The Panthay Rebellion, also known as the Du Wenxiu Rebellion, was a Hui Muslim rebellion against Qing Chinese rule which broke out in Yunnan from 1856 to 1873. Tensions had risen between the Hui Muslims and the Buddhist Han Chinese following a three-day massacre of Hui by Qing officials in 1845, and a conflict between Han and Hui miners in 1853 led to increased rancor between the two groups. In 1856, a Manchu official sent to suppress Hui unrest in Kunming massacred several Muslims, resulting in a province-wide, multi-ethnic insurgency. The Muslim rebels were joined by the local hill tribes, and, in Dali, the Han convert to Islam Du Wenxiu established the independent kingdom of Pingnan Guo. Du Wenxiu directed his rebels' hatred against China's Manchu rulers rather than their Han subjects, calling on the Han to overthrow the Manchu regime and drive them out of China. Sectarian divisions within the rebels led to the defection of the Hanafi rebel leader Ma Rulong, while the Sufi rebels refused to surrender. From 1860 to 1868, the Sultanate of Pingnan Guo captured or destroyed 40 towns and 100 villages, but the defeat of the Taiping Rebellion enabled the Qing government to focus on crushing the Muslim uprising. In 1871, the Qing government waged a campaign of annihilation against Yunnan's Hui community, launching well-organized attacks on town after town.

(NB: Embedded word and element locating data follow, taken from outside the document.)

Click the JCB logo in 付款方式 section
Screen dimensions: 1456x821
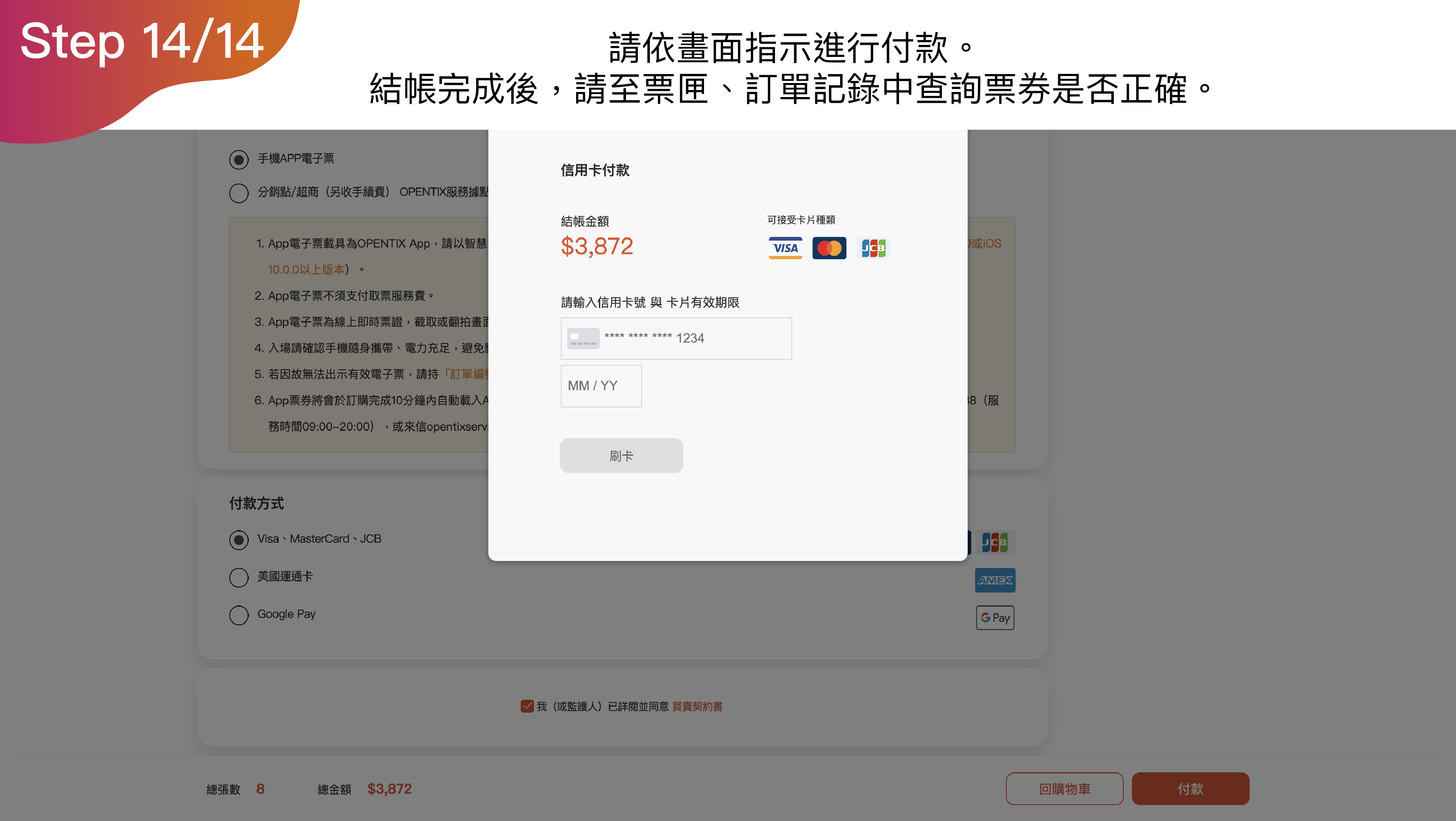(x=995, y=542)
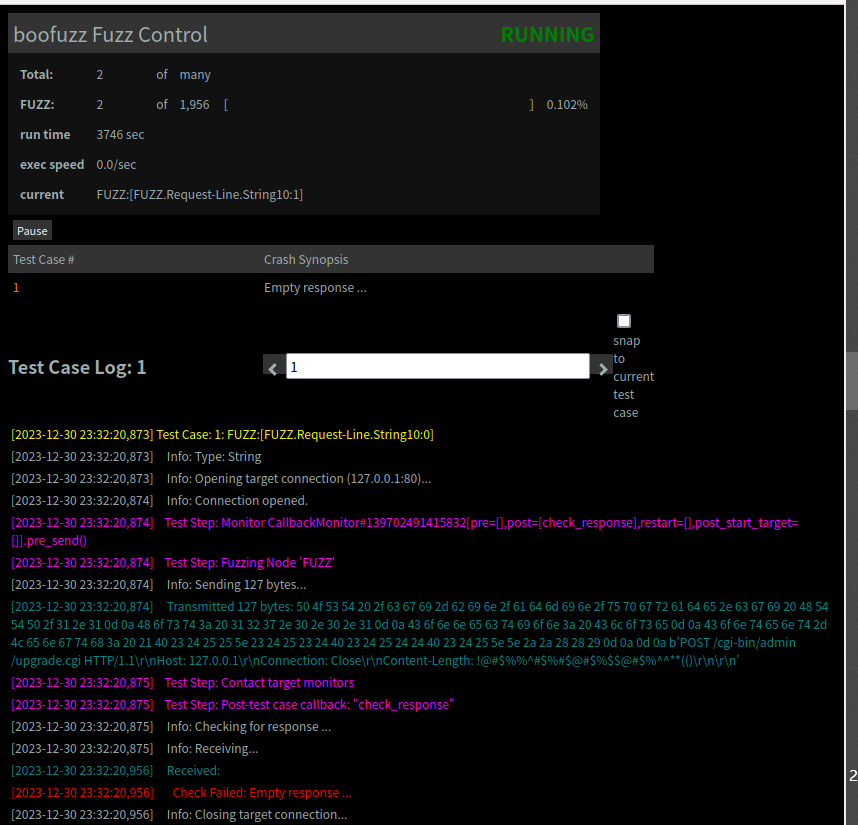Click the current FUZZ.Request-Line.String10:1 value
Viewport: 858px width, 825px height.
[x=199, y=195]

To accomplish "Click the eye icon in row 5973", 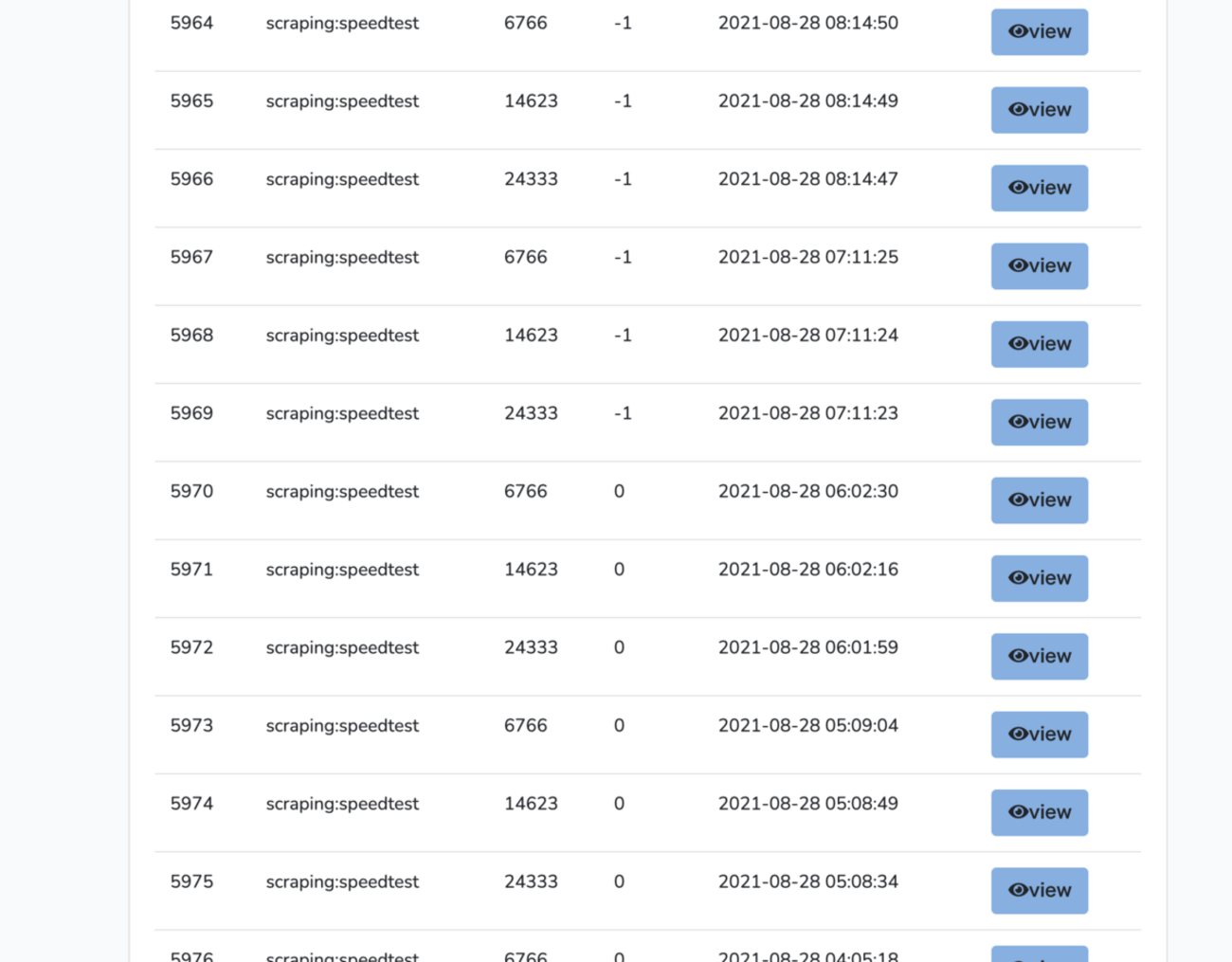I will (x=1018, y=734).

In 1872, Du Wenxiu sent his son Prince Hassan to London with a personal letter to Queen Victoria to request Britain's intervention on the side of the rebels, but the British government politely and firmly rejected intervention, and Dali was captured by Imperial troops - aided by French artillery experts - in January 1873, before Hassan's mission had even returned. Du Wenxiu was beheaded by his enemies before he could commit suicide via opium overdose, and the Manchus retaliated against the rebels by killing thousands of civilians and severing their heads and ears. Ma Rulong, called "Marshal Ma" by the Europeans, acquired control of Yunnan, and, by May 1873, the last rebel resistance had been crushed. Up to 1 million people in Yunnan were killed as the result of the uprising, and many Yunnanese Muslims fled across the border with Burma and settled in Wa State, founding the Hui town of Panglong.